Is there a way to read a file in a specific character encoding like UTF-16 using PHP's stream wrappers, in the same way I can read a base64-encoded file using php://filter/convert.base64-decode/resource=file.txt
?
-
use this `mb_convert_encoding($content, 'utf-16')` – Faesal Dec 12 '21 at 19:10
-
Great , but I want to use it with wrappers like:php://filter/resource=somefile.php – Ali Saleh Dec 12 '21 at 19:52
1 Answers
PHP strings don't know anything about encodings, so PHP file functions essentially treat every file as a binary file.
If you know that a set of bytes should be read as UTF-16, you can convert it to some other encoding of your choice (here using UTF-8 as an example) using any of these (depending which extensions you have installed):
// Requires ext/iconv; arguments are From, To, String
$utf8_string = iconv('UTF-16', 'UTF-8', $utf16_string);
// Requires ext/mbstring; arguments are String, To, From
$utf8_string = mb_convert_encoding($utf16_string, 'UTF-8', 'UTF-16');
// Requires ext/intl; arguments are String, To, From
$utf8_string = UConverter::transcode($utf16_string, 'UTF-8', 'UTF-16');
Conversely, if you know that the string is in some particular encoding (again, using UTF-8 as an example), and want it to be UTF-16, you would put things in the opposite order:
// Requires ext/iconv; arguments are From, To, String
$utf16_string = iconv('UTF-8', 'UTF-16', $utf8_string);
// Requires ext/mbstring; arguments are String, To, From
$utf16_string = mb_convert_encoding($utf8_string, 'UTF-16', 'UTF-8');
// Requires ext/intl; arguments are String, To, From
$utf16_string = UConverter::transcode($utf8_string, 'UTF-16', 'UTF-8');
In both cases, the resulting string is just a different sequence of bytes; other PHP functions still won't "know" what it "means".

▸ **DATA SECTION**
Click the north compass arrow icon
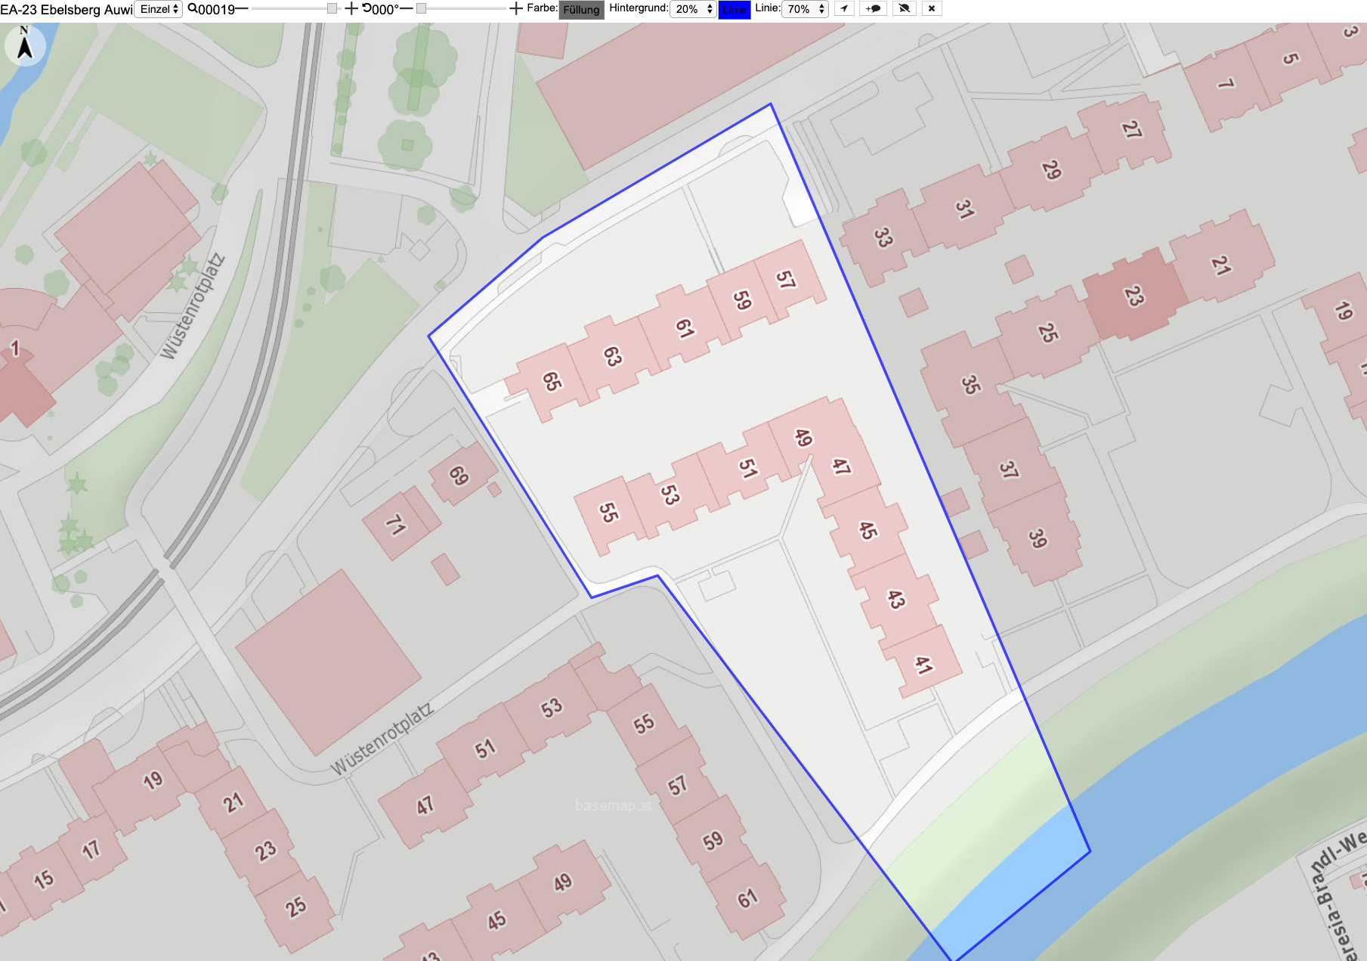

▸ **GIVEN EXERCISE A**
Compare the following statements with the PHP encoding thread above. Mark each one yes or no, and quote the exact words of the thread that settle it.
(i) The iconv function takes its arguments in the order From, To, String.
(ii) PHP file functions handle each file according to its character encoding.
(iii) After conversion, other PHP functions recognize what the resulting string means.
▸ **GIVEN EXERCISE B**
Update the PHP encoding thread above, starting at "Is there a way" and ending at "a binary file.", with "stream wrappers" changed to "I/O wrappers".
▸ **GIVEN EXERCISE C**
Write what comes next in the PHP encoding thread above, picking up after its final sentence.

▸ **REPLY A**
(i) Yes: "Requires ext/iconv; arguments are From, To, String"
(ii) No: "PHP file functions essentially treat every file as a binary file."
(iii) No: "other PHP functions still won't "know" what it "means"."

▸ **REPLY B**
Is there a way to read a file in a specific character encoding like UTF-16 using PHP's I/O wrappers, in the same way I can read a base64-encoded file using php://filter/convert.base64-decode/resource=file.txt
?
-
use this `mb_convert_encoding($content, 'utf-16')` – Faesal Dec 12 '21 at 19:10
-
Great , but I want to use it with wrappers like:php://filter/resource=somefile.php – Ali Saleh Dec 12 '21 at 19:52
1 Answers
PHP strings don't know anything about encodings, so PHP file functions essentially treat every file as a binary file.

▸ **REPLY C**
The "iconv" extension also provides a conversion filter which runs the equivalent of the iconv
function as a file or stream is being read. So if you have a file which you know should be read as UTF-16, and want its contents as UTF-8, you could write:
$fp = fopen('php://filter/convert.iconv.utf-16.utf-8/resource=/path/to/utf16-file.txt', 'r');
$first_10_bytes_of_utf16_converted_to_utf8 = fgets($fp, 10);
fclose($fp);
Or the reverse - a UTF-8 file which you want to read as UTF-16:
$fp = fopen('php://filter/convert.iconv.utf-8.utf-16/resource=/path/to/utf8-file.txt', 'r');
$first_10_bytes_of_utf8_converted_to_utf16 = fgets($fp, 10);
fclose($fp);
Again, it's important to remember that PHP is working in bytes, so the fgets
calls above may result in corrupted text because the 10th byte wasn't the end of a Unicode code point.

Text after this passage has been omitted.